» Task requirements: Render the part of the data that opens with the line containing "being [238, 1083]" and closes with the line containing "opposed (617, 420)" as a two-column CSV with the header input,output. Give one row for each input and its answer, and put each in a single quoted field with line breaks replaced by spaces.

▼

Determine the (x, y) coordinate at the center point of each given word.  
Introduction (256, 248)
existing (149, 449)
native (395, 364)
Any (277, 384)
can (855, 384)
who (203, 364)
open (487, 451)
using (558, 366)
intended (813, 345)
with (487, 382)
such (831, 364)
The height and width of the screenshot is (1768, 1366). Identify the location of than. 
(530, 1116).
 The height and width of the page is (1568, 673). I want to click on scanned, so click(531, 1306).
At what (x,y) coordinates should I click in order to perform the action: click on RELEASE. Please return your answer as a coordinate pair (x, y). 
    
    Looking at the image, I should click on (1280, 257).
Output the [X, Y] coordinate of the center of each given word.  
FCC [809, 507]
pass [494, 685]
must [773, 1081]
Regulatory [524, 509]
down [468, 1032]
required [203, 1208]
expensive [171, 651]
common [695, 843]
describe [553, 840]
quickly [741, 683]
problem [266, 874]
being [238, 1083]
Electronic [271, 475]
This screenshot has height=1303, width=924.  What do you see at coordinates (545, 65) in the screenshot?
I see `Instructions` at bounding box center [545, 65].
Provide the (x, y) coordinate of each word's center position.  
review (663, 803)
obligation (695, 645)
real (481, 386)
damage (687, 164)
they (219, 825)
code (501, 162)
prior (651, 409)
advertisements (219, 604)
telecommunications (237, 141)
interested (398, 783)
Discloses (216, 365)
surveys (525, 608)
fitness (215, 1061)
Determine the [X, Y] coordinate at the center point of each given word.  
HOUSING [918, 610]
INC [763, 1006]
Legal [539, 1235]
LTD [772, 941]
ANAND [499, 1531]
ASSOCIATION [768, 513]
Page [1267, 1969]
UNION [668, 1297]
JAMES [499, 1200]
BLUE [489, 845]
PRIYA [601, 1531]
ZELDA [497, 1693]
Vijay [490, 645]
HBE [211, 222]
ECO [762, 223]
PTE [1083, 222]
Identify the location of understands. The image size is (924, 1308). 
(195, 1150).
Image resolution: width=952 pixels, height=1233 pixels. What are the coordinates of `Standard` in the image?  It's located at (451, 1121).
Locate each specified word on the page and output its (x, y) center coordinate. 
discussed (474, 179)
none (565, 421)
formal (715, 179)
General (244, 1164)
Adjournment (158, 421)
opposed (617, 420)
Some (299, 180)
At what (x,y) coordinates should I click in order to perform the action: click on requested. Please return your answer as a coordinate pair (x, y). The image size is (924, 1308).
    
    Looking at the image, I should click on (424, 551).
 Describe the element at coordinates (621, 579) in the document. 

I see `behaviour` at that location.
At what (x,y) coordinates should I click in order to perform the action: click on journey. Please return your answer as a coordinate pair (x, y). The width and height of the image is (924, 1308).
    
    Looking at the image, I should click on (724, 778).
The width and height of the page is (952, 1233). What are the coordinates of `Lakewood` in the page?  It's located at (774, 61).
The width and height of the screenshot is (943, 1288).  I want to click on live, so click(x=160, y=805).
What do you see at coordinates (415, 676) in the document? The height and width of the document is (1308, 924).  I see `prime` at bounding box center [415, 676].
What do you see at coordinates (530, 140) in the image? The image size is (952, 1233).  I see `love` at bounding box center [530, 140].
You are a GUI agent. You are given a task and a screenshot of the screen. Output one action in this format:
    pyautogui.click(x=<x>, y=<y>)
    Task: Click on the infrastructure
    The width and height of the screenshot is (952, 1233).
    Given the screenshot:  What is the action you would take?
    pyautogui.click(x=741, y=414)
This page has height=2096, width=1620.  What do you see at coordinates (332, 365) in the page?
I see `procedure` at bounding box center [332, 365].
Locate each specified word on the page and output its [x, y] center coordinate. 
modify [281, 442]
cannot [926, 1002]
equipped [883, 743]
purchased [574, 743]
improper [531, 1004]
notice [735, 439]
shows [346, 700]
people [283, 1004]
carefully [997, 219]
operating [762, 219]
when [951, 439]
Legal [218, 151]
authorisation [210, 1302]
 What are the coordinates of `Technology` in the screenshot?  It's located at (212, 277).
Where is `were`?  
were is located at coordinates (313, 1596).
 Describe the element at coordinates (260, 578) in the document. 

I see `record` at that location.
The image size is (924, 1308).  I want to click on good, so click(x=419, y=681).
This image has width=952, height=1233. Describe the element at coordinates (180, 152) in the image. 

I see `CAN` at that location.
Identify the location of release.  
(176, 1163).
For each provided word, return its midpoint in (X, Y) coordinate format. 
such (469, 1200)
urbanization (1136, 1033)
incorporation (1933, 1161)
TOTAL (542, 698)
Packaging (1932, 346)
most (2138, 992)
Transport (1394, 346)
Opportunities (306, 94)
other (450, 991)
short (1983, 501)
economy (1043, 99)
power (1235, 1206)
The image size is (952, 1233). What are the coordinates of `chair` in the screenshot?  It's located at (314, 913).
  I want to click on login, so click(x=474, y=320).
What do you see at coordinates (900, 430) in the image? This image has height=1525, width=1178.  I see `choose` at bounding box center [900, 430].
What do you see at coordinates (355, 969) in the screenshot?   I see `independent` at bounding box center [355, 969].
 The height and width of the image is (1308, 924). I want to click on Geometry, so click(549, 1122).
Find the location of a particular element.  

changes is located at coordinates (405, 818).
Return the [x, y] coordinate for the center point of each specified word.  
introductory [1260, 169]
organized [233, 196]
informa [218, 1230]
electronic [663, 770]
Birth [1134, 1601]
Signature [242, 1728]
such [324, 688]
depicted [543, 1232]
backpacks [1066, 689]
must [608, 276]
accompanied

▲

» Answer to the problem:
input,output
"being","[238, 1083]"
"Electronic","[271, 475]"
"This screenshot has height=1303, width=924.","What do you see at coordinates (545, 65) in the screenshot? I see `Instructions` at bounding box center [545, 65]."
"Provide the (x, y) coordinate of each word's center position. review","(663, 803)"
"obligation","(695, 645)"
"real","(481, 386)"
"damage","(687, 164)"
"they","(219, 825)"
"code","(501, 162)"
"prior","(651, 409)"
"advertisements","(219, 604)"
"telecommunications","(237, 141)"
"interested","(398, 783)"
"Discloses","(216, 365)"
"surveys","(525, 608)"
"fitness","(215, 1061)"
"Determine the [X, Y] coordinate at the center point of each given word. HOUSING","[918, 610]"
"INC","[763, 1006]"
"Legal","[539, 1235]"
"LTD","[772, 941]"
"ANAND","[499, 1531]"
"ASSOCIATION","[768, 513]"
"Page","[1267, 1969]"
"UNION","[668, 1297]"
"JAMES","[499, 1200]"
"BLUE","[489, 845]"
"PRIYA","[601, 1531]"
"ZELDA","[497, 1693]"
"Vijay","[490, 645]"
"HBE","[211, 222]"
"ECO","[762, 223]"
"PTE","[1083, 222]"
"Identify the location of understands. The image size is (924, 1308).","(195, 1150)."
"Image resolution: width=952 pixels, height=1233 pixels. What are the coordinates of `Standard` in the image?","It's located at (451, 1121)."
"Locate each specified word on the page and output its (x, y) center coordinate. discussed","(474, 179)"
"none","(565, 421)"
"formal","(715, 179)"
"General","(244, 1164)"
"Adjournment","(158, 421)"
"opposed","(617, 420)"